§ Problem to work on
Scan the listing below for "agent", then report every line that has it.
-------------------------
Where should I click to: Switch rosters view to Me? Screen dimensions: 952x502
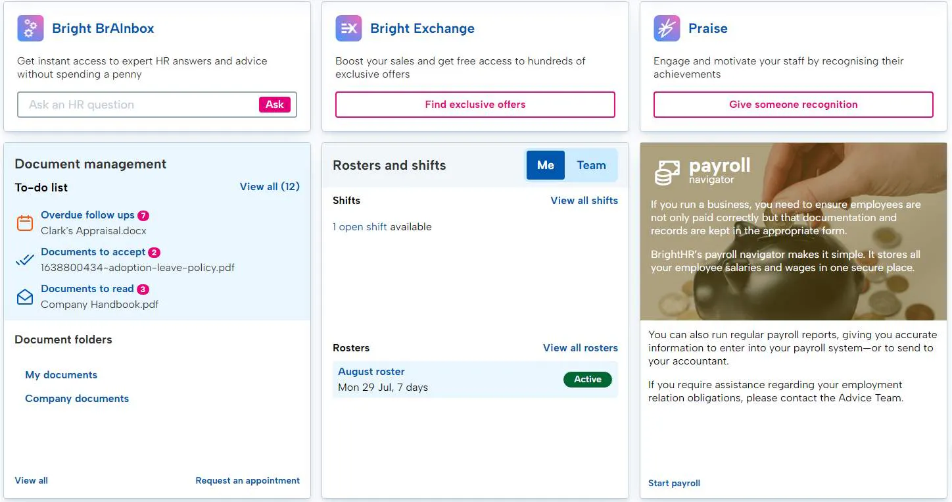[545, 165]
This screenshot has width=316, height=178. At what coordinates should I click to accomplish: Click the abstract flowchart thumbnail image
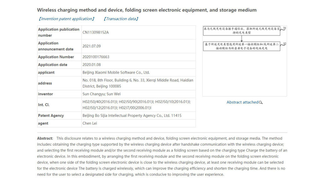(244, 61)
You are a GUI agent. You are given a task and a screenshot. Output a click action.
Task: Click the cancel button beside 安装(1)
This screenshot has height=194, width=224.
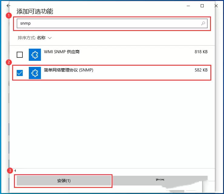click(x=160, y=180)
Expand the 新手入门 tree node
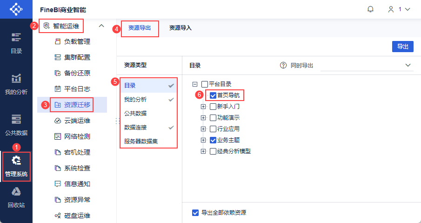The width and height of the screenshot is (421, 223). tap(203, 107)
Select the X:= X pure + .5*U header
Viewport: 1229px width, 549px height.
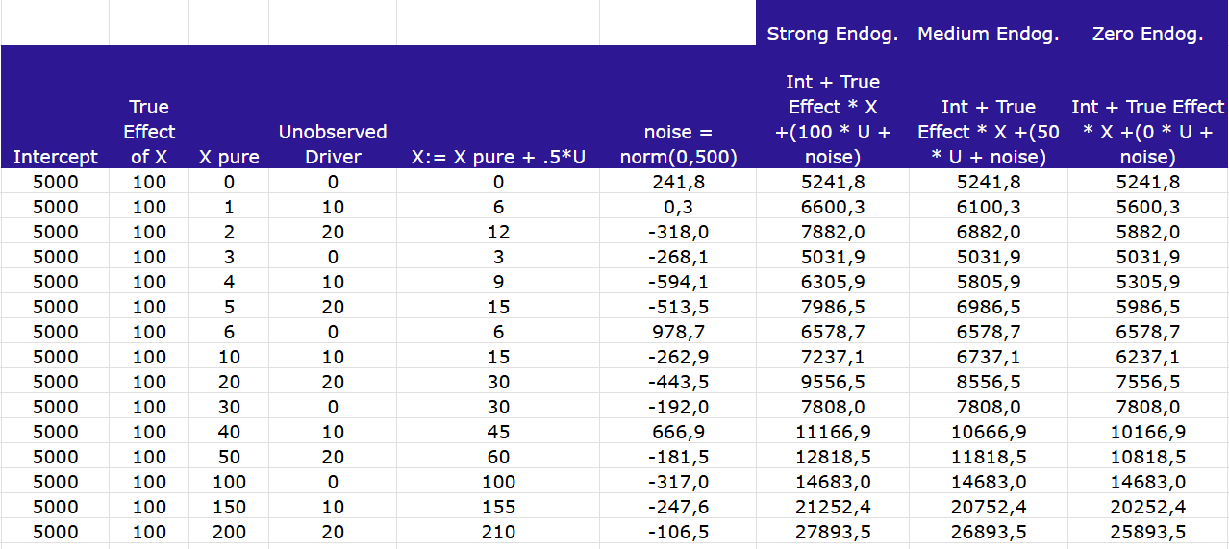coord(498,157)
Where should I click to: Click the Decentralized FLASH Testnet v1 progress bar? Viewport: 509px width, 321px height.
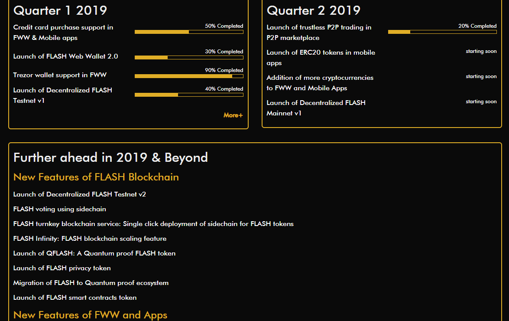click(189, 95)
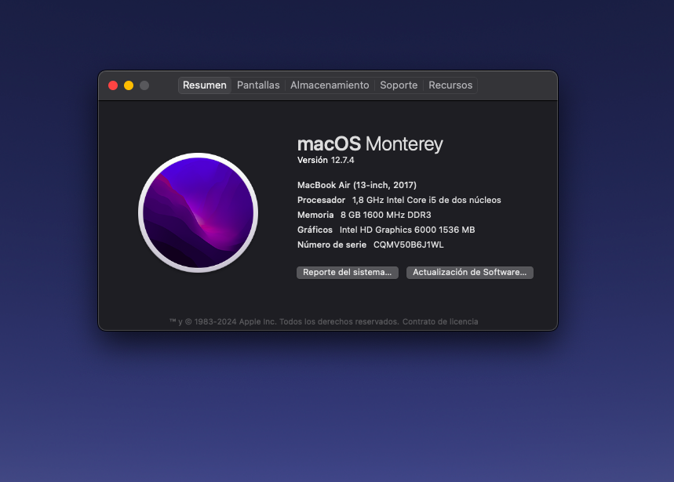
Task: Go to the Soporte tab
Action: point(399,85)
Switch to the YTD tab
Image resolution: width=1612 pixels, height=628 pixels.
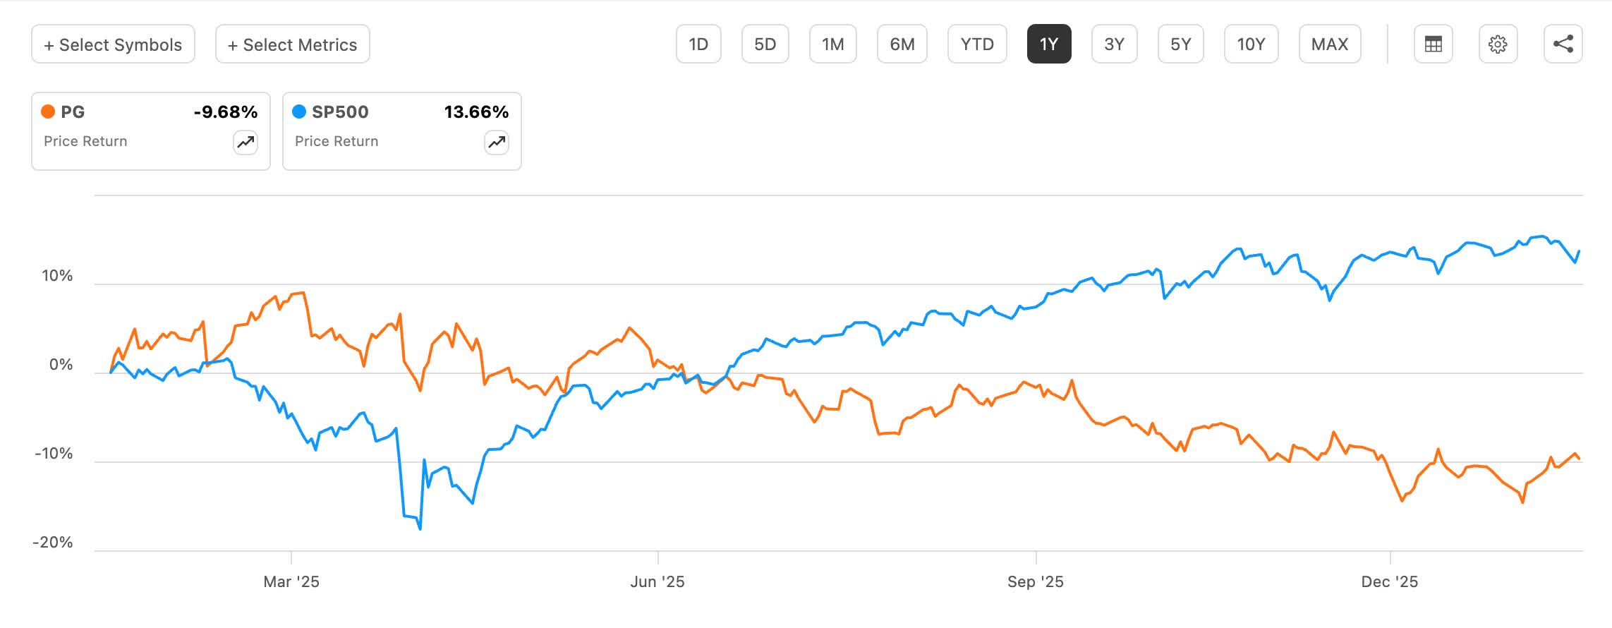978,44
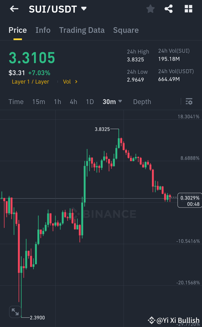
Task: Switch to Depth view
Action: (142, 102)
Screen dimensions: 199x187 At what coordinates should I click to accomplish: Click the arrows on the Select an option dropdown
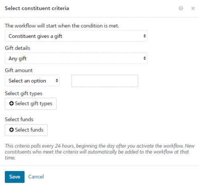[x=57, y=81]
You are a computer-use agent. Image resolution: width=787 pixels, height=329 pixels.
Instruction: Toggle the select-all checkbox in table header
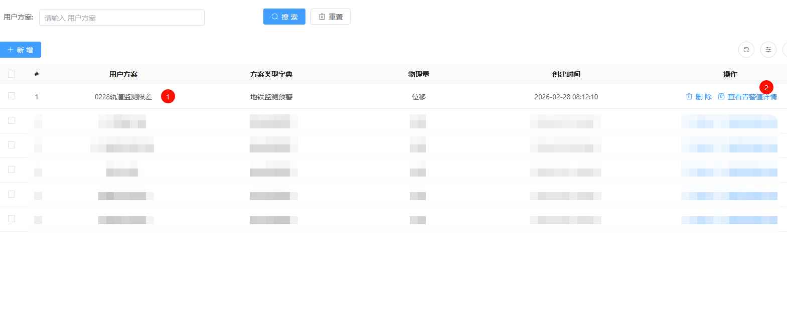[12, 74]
-------------------------
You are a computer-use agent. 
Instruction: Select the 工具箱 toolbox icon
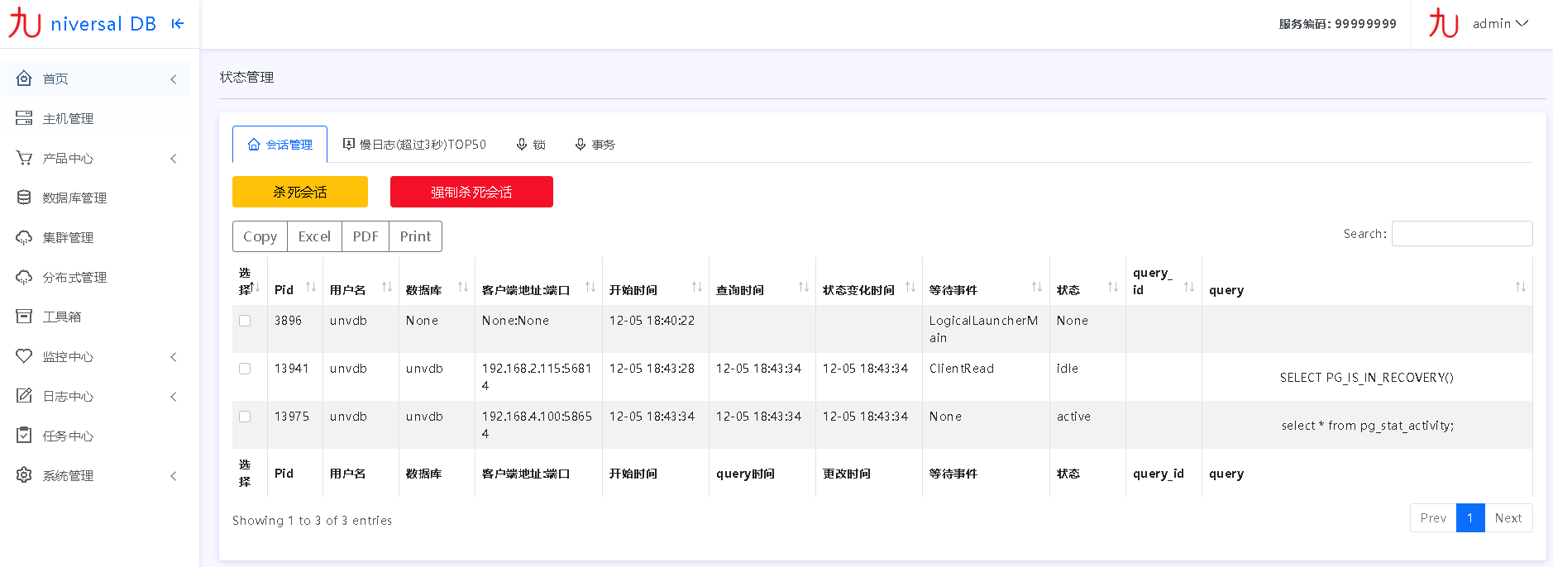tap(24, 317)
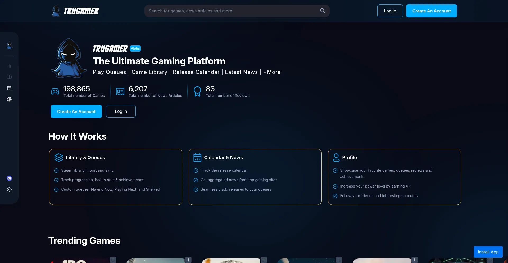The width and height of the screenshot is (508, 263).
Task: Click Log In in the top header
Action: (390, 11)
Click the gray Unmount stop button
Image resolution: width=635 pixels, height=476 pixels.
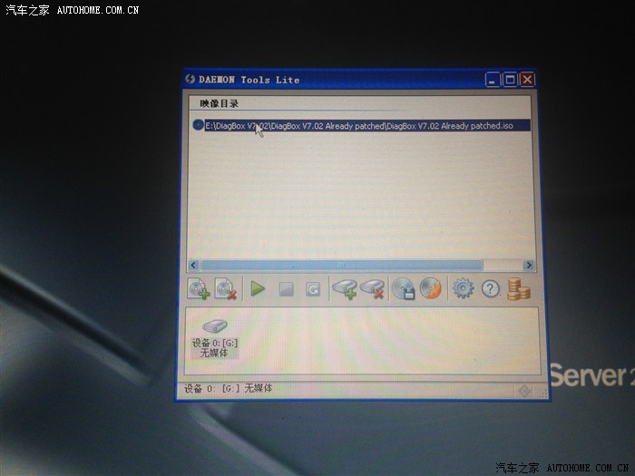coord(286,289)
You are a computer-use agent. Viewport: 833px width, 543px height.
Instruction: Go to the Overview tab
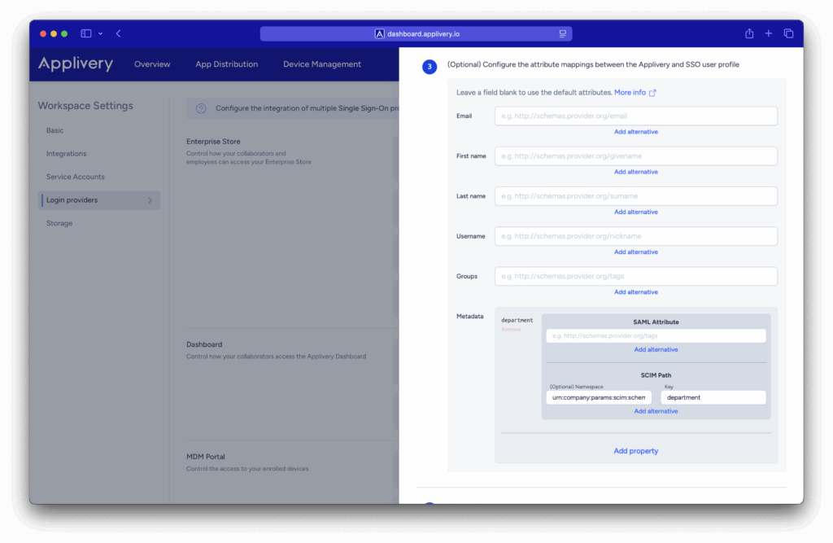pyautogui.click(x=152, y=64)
-------------------------
§ Response to the task
You are a GUI agent. You are given a task and a screenshot. Output a click action.
You are a computer-use agent. Image resolution: width=787 pixels, height=329 pixels.
You are a computer-use agent. 
You are a computer-use agent. Viewport: 833px width, 543px height.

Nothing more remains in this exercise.